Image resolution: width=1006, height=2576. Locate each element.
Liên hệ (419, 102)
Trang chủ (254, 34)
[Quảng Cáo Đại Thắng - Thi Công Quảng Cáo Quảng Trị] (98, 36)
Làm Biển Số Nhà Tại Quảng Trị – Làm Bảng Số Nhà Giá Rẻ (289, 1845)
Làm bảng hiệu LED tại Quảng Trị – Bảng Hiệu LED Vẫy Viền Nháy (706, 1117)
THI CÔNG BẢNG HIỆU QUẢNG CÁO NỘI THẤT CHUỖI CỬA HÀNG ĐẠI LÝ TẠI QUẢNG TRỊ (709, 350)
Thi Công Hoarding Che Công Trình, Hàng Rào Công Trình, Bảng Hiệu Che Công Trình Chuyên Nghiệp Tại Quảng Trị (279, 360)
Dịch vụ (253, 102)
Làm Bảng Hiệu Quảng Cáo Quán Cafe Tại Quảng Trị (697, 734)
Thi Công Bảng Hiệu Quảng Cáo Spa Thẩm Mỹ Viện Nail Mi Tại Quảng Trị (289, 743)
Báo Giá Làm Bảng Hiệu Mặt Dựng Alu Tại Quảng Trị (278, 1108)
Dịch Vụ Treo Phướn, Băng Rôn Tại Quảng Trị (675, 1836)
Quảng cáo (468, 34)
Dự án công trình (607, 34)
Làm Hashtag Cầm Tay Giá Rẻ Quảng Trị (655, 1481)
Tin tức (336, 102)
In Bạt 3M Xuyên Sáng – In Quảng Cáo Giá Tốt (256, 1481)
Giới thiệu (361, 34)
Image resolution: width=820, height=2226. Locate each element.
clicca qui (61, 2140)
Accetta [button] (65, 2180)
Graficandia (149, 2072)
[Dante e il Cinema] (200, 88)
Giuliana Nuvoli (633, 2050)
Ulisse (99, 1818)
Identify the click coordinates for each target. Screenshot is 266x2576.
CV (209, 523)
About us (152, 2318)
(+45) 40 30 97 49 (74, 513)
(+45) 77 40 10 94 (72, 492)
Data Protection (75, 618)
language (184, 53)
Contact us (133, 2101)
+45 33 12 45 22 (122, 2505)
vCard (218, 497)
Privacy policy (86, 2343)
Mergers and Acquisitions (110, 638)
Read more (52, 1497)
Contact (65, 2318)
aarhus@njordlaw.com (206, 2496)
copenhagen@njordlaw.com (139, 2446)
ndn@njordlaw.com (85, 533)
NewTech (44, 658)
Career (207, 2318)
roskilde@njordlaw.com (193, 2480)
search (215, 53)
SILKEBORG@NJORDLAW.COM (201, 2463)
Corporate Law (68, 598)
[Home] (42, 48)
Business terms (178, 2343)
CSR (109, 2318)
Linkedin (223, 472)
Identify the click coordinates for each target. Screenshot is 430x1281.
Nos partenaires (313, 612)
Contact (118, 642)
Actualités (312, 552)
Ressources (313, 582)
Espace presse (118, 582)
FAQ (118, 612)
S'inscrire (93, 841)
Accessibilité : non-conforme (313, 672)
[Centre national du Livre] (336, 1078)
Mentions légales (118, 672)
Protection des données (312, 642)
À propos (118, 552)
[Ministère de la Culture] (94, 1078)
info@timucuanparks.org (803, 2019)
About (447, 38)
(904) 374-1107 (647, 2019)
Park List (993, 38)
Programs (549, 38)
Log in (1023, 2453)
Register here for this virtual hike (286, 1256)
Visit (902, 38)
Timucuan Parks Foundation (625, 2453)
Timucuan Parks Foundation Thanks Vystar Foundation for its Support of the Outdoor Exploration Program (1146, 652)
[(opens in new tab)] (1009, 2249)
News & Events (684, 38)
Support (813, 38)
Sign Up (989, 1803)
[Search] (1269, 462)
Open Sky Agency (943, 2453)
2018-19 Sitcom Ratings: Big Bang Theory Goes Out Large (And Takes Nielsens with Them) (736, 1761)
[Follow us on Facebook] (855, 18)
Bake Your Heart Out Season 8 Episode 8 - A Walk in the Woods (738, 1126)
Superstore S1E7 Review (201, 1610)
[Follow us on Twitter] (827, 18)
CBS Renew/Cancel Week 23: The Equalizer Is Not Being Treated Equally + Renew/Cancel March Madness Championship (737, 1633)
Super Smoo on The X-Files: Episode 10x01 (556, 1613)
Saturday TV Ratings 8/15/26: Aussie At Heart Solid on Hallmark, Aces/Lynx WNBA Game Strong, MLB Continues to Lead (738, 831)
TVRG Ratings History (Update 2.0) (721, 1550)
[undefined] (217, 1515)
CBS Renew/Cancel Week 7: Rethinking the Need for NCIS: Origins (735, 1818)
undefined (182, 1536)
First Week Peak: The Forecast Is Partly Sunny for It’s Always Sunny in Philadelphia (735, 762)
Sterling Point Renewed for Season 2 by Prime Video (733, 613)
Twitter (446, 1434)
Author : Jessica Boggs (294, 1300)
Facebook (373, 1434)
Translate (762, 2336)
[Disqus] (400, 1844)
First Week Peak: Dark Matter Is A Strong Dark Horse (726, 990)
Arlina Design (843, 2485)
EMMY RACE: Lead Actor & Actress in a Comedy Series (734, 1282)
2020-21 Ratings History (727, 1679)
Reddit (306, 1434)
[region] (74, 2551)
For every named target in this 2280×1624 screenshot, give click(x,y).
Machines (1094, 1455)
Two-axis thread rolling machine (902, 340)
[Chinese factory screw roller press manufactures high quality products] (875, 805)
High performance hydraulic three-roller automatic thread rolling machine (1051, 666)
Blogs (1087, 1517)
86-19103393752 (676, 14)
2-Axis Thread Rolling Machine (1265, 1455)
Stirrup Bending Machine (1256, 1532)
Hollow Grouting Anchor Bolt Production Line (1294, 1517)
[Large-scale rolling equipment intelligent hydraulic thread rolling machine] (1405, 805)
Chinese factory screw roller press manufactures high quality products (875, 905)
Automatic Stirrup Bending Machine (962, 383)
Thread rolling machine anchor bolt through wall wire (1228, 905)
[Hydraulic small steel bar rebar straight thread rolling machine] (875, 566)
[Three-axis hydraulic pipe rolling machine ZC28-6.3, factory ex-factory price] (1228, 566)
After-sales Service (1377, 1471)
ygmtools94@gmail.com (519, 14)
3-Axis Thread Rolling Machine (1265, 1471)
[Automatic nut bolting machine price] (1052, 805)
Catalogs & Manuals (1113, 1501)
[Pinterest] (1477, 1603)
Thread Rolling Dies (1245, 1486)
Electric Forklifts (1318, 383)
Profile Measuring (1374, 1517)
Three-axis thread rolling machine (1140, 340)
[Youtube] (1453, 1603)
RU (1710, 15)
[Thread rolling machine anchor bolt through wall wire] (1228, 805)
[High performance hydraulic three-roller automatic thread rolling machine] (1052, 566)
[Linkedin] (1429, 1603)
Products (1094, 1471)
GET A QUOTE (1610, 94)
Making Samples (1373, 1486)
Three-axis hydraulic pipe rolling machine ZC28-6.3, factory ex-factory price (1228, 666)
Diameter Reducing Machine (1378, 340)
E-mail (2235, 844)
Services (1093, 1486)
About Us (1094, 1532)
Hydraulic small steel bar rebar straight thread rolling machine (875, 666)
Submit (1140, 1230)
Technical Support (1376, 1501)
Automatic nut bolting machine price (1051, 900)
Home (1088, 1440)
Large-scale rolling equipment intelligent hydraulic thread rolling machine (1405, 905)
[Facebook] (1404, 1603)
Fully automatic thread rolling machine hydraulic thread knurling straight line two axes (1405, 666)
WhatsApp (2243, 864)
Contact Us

__What the task requires__: Copy here each line of the preceding records with "First" in it.

__Task result__:
First Week Peak: The Forecast Is Partly Sunny for It’s Always Sunny in Philadelphia (735, 762)
First Week Peak: Dark Matter Is A Strong Dark Horse (726, 990)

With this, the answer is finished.